**WHAT IS ASKED**
**a.** From the article on poverty in Nepal, copy the passage between "Addressing Interrelated Challenges" and "of extreme poverty.", inclusive.
**b.** For each statement, say yes or no to whether the article on poverty in Nepal agrees with it, and quote the words from the article that decide it. (i) Students from Kathmandu University took part in the project. (ii) The larger field study is led by faculty in the department of Anthropology. (iii) The study locations are in the Kathmandu Valley.

**TEXT PASSAGE**

——————

Skip to main content
Civil and Construction Engineering

Addressing Interrelated Challenges of Poverty in Nepal

An interdisciplinary team seeks to understand the challenge of poverty in the brick kilns of Nepal, and finds that community members hope to improve air quality, critical infrastructure, and education.

Nepal Research Team

Students from Civil and Construction Engineering, Anthropology, Life Science, and Sociology at BYU were joined by students from Kathmandu University's Community Development program to understand the interrelated social problems connected to extreme poverty. This community analysis project is connected with a larger BYU field study project, led by faculty in the department of Public Health, who are studying the long-term effects of near-constant exposure to hazardous air (PM 2.5). The study locations are the brick kiln factories of the Kathmandu Valley in Nepal, where thousands live in conditions of extreme poverty.

The purpose of the project is to understand health and well-being impacts and work toward proposing sustainable interventions to improve living and working conditions. However, for solutions to be truly sustainable, it was necessary to understand a comprehensive picture of the broader community context. This approach to problem identification and solution finding is grounded in the Ballard Center's Social Impact Cycle.

——————

**PROVIDED DATA**
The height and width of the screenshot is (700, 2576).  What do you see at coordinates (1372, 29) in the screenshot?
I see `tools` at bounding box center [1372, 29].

——————

**SOLVED TASKS**
**a.**
Addressing Interrelated Challenges of Poverty in Nepal

An interdisciplinary team seeks to understand the challenge of poverty in the brick kilns of Nepal, and finds that community members hope to improve air quality, critical infrastructure, and education.

Nepal Research Team

Students from Civil and Construction Engineering, Anthropology, Life Science, and Sociology at BYU were joined by students from Kathmandu University's Community Development program to understand the interrelated social problems connected to extreme poverty. This community analysis project is connected with a larger BYU field study project, led by faculty in the department of Public Health, who are studying the long-term effects of near-constant exposure to hazardous air (PM 2.5). The study locations are the brick kiln factories of the Kathmandu Valley in Nepal, where thousands live in conditions of extreme poverty.

**b.**
(i) Yes: "were joined by students from Kathmandu University's Community Development program"
(ii) No: "led by faculty in the department of Public Health"
(iii) Yes: "The study locations are the brick kiln factories of the Kathmandu Valley in Nepal"